Meeting information

Computer Aided Drug Design - Gordon Research Conference

Integrating Big Data and Macromolecular Protein Structures into Small Molecule Design

Date: 14 - 19 July 2019

Location: West Dover, VT, US

Agenda: View the scientific programme here.

Peter Schmitdke and Daniel Alvarez-Garcia will both present a poster at the event. Check out the abstracts here:

Redefining the Kinome Tree – Local Sequence Based Selectivity Analysis of the Human Kinome 

Authors: Peter Schmidtke 

 The human kinome is a large class of structurally similar proteins with very interesting therapeutical implications. Drug discovery on human kinase targets is always accompanied by selectivity issues which usually require several compound optimization rounds to improve the selectivity towards your target of interest. In the past, several different binding sites have been used to alter kinase activity. The ATP binding site and the prolonged type 2 and type 3 subpockets are still the most often targeted sites today.  

The Manning et al. Kinome tree [1] was published in 2002 to shed some light into the kinase protein family and study their phosphorylation properties. It became during the years an important reference in drug design to map known kinase inhibitors and evaluate their selectivity. However, as pointed out by several recent contributions [2-4] the initial tree was built using a global sequence alignment and comparison amongst all human kinases.  

Here we present our work on deriving multiple binding site specific kinome trees using locally refined sequence alignments. These focused trees are better suited for drug design projects to evaluate selectivity challenges one might face during inhibitor development against a specific pocket of a particular kinase. 
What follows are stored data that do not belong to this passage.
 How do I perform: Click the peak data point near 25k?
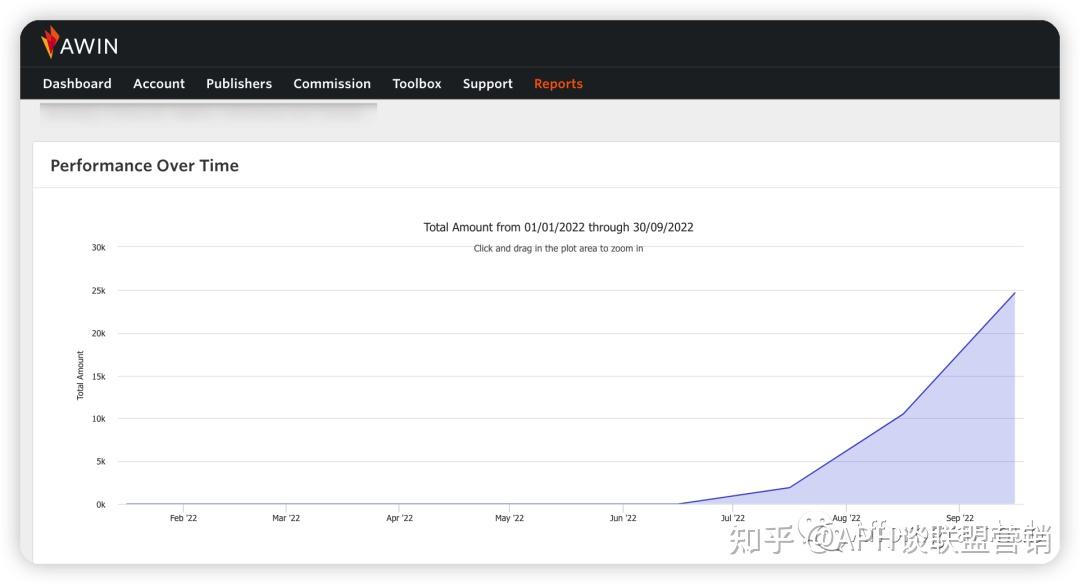tap(1014, 293)
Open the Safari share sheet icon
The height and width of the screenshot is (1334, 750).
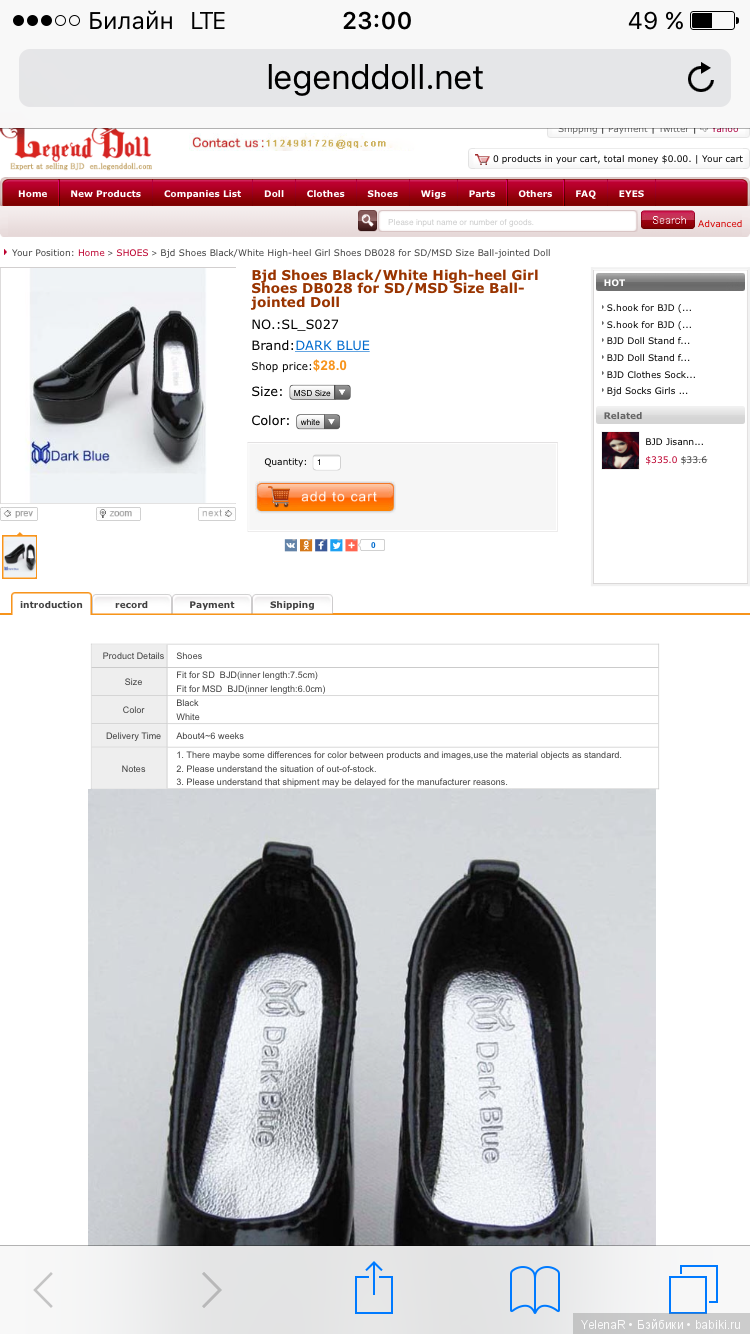click(x=374, y=1288)
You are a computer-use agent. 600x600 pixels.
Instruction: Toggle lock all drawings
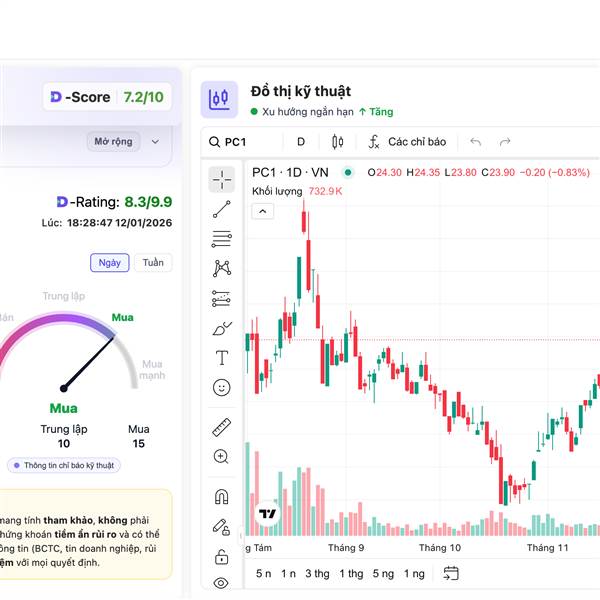(222, 556)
From a kinase domain specific alignment, we use reference structures of known kinases, known and putative binding sites identified by fpocket in 3decision® and a modified substitution matrix to derive these binding site specific kinome trees.  

The potential of our binding site centered kinome trees is demonstrated by comparison to known inhibitory activity data and to the initial human kinome tree proposed by Manning et al. We believe that these new kinome trees can be used to assess early-on which kinases to closely monitor for selectivity issues and help the scientist choose the most strategic binding site to target.   
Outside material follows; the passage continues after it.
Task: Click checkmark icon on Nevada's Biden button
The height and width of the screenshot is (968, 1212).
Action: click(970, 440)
[1] Manning et al. Science. 2002 Dec 6;298(5600):1912-34. 
[2] Hanson et al. Cell Chem Biol. 2018 Dec 11. pii: S2451-9456(18)30412-4 
[3] Kooistra & Volkamer, Ann Rep Med Chem, 2017, 263-299 
[4] Christmann-Franck et al. JCIM, 2016, 56(9) 

Drug design in a local environment: Sub-pocket similarity search 

Authors: Daniel Alvarez-Garcia, Peter Schmidtke 

The identification and optimization of molecules that bind specifically to a binding site is the central work in any structure-based drug discovery project. In this challenging task we usually want to extend the ligand into an unoccupied space within the pocket or to replace a fragment to optimize the binding affinity. For this, the drug designers typically rely on their knowledge in medicinal chemistry and on classical modeling techniques. To speed up the ideation process, the information found in experimentally resolved protein structures could be harvested and used. However, a systemic and large-scale structural analysis of this kind can be difficult and time-consuming to set up. 
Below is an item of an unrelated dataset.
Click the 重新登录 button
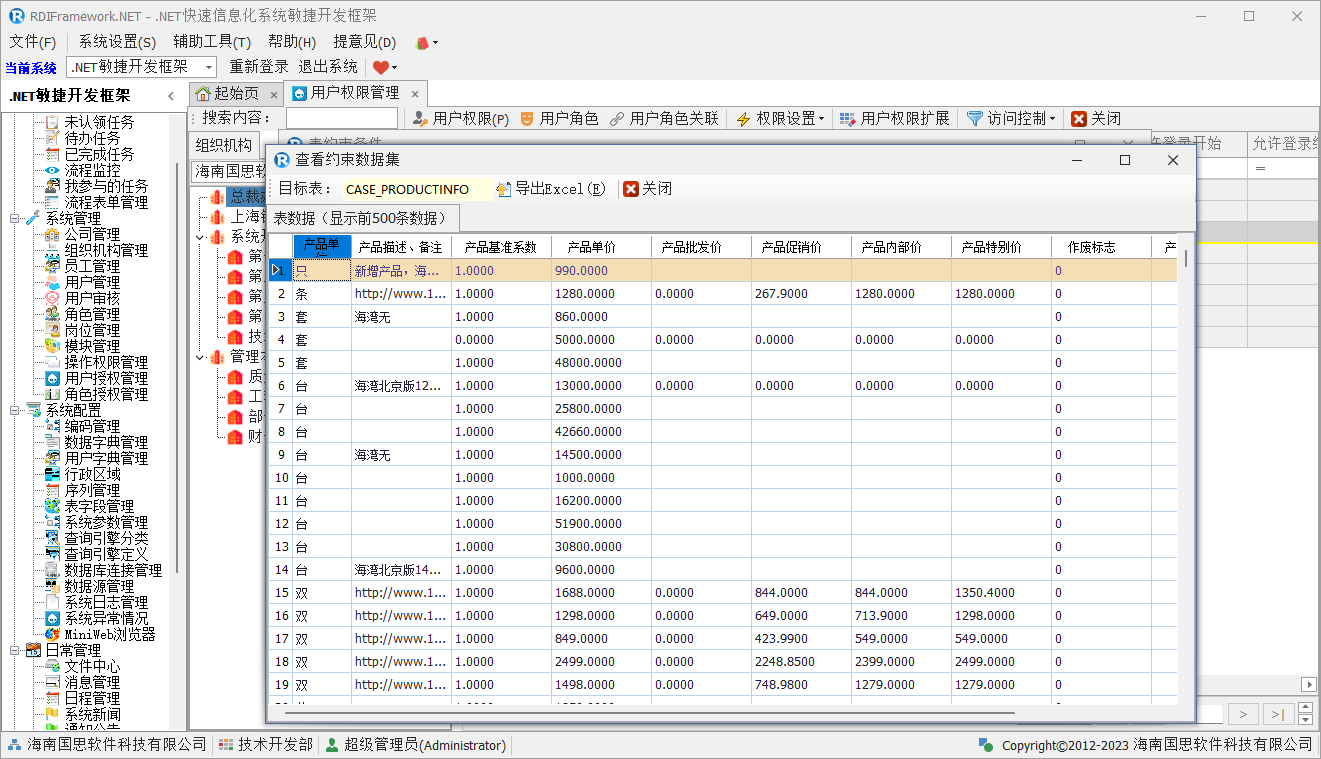 pyautogui.click(x=259, y=67)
Here we present a new large-scale sub-pocket search methodology that will allow us to find sub-pockets with similar local environments within all 3D structures available in the public and private domain (RCSB PDB and internal structures). The method is simple to use and can be applied to gather potential binders and scaffolds for binding sites of interest using all PDB structures available today.